**Activity**
In the material below, the required lines run from the one containing "Task: Click the Google search input field" through the one containing "This screenshot has width=1280, height=800.". Copy those lines exactly, ends included, and nothing else.

+++ Input records

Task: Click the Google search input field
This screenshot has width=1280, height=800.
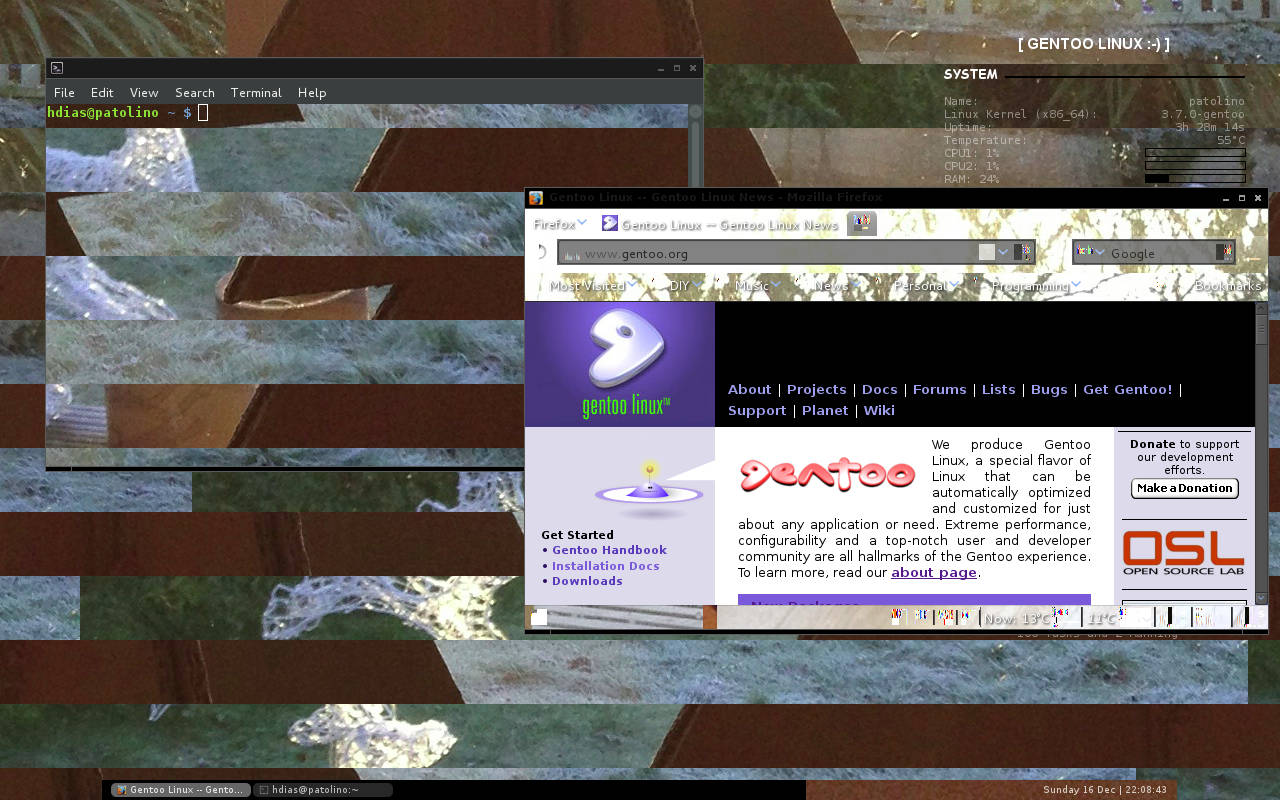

++++++
+++ Input records

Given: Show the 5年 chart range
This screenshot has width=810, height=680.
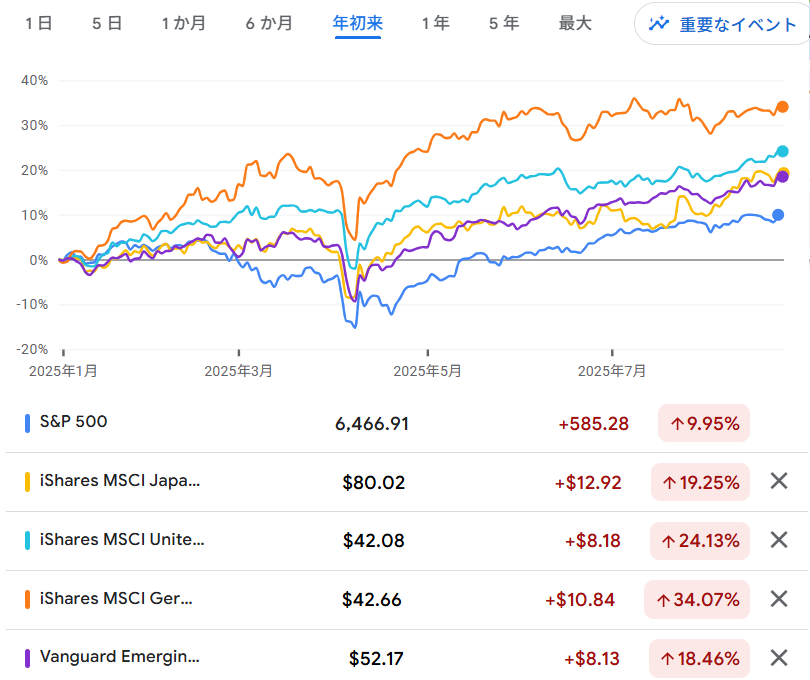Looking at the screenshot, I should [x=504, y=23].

++++++

**Reply to the exercise**
Task: Click the Google search input field
This screenshot has width=1280, height=800.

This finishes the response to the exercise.